La plus grande usine de dessalement au monde sera construite à Emek Hefer

Israël s’apprête à construire une usine de dessalement d’eau de mer d’une capacité annuelle de 400 millions de mètres cubes, située dans la zone industrielle d’Emek-Hefer. Ce projet, lancé par le ministère des Finances, représente environ 40 % de la consommation actuelle d’eau douce des ménages et de l’industrie israéliens, sans inclure l’agriculture. Il s’agit d’une initiative majeure qui vise à répondre à la croissance démographique et aux défis posés par le changement climatique, en augmentant significativement la production d’eau dessalée.

Le projet, qui en est à la phase de sélection préliminaire des entreprises candidates, prévoit un modèle de partenariat public-privé. Le groupe retenu devra financer, concevoir, construire, exploiter et entretenir l’installation pendant 25 ans.

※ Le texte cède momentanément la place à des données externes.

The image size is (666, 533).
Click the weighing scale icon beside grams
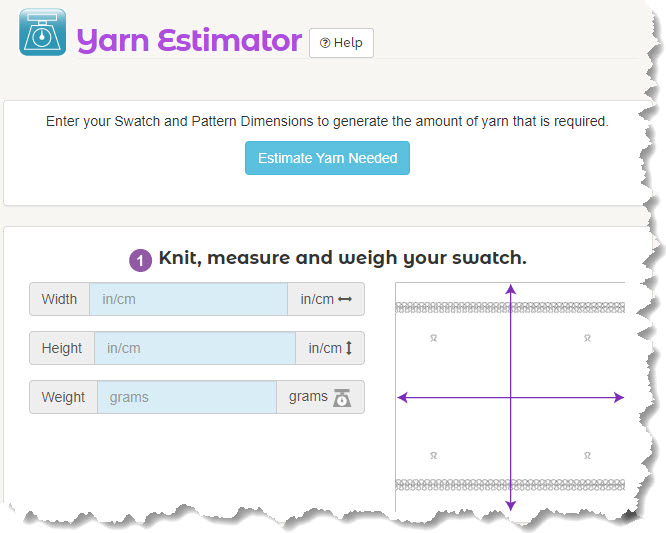point(342,397)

L’usine sera implantée à environ trois kilomètres du littoral méditerranéen, ce qui nécessite un système complexe de pompage et de conduites pour acheminer l’eau de mer jusqu’au site. En outre, une centrale électrique au gaz d’une puissance allant jusqu’à 300 MW pourrait être construite à proximité pour alimenter l’usine en énergie, ce qui ajoute une dimension importante au projet en termes d’infrastructure et de coûts, estimés entre 5 et 6 milliards de shekels.

Ce projet dépasse en taille les installations existantes en Israël, telles que celle de Shavei Zion en Galilée occidentale, qui produit 200 millions de mètres cubes par an. Il rivalise également avec les plus grandes usines de dessalement du Golfe, comme celles des Émirats arabes unis et d’Arabie saoudite. Cependant, le choix de l’emplacement suscite des oppositions locales, notamment de la part du conseil régional d’Emek-Hefer, qui craint des impacts sur la santé, l’environnement, l’agriculture et l’urbanisme, ainsi que des risques stratégiques en cas de conflit armé. Ces objections sont encore en cours d’examen par la commission nationale d’infrastructure.

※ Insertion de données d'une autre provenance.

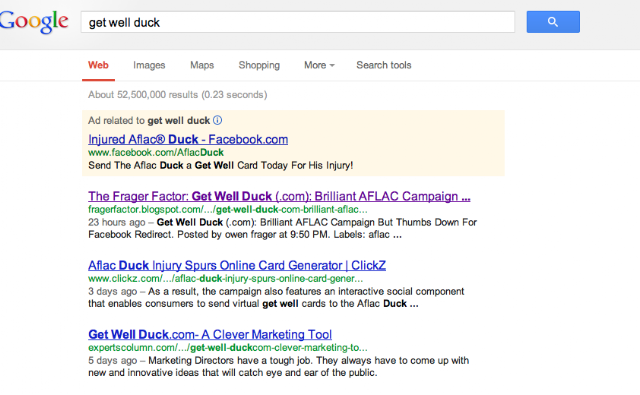Click the www.clickz.com green URL

tap(225, 279)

Au-delà des enjeux internes, ce projet pourrait aussi avoir une portée régionale. Il est envisagé comme un levier potentiel pour relancer la coopération hydrique entre Israël et la Jordanie, notamment dans le cadre du projet Prosperity Blue, qui prévoit la fourniture de 200 millions de mètres cubes d’eau dessalée à la Jordanie en échange d’électricité solaire. Ce volet reste toutefois conditionné à l’évolution des relations politiques dans la région. En attendant, cette usine d’Emek-Hefer illustre la volonté d’Israël de sécuriser ses ressources en eau à long terme face aux défis climatiques et démographiques.

Ce projet d’usine de dessalement à Emek-Hefer s’inscrit dans une stratégie nationale ambitieuse pour garantir l’approvisionnement en eau de la population et de l’industrie israéliennes. Malgré les controverses locales et les enjeux sécuritaires, il représente une avancée significative dans la gestion durable des ressources hydriques, avec un impact potentiel sur la coopération régionale. La décision finale et le lancement des travaux dépendront des résultats du processus d’appel d’offres et des conclusions des autorités de planification.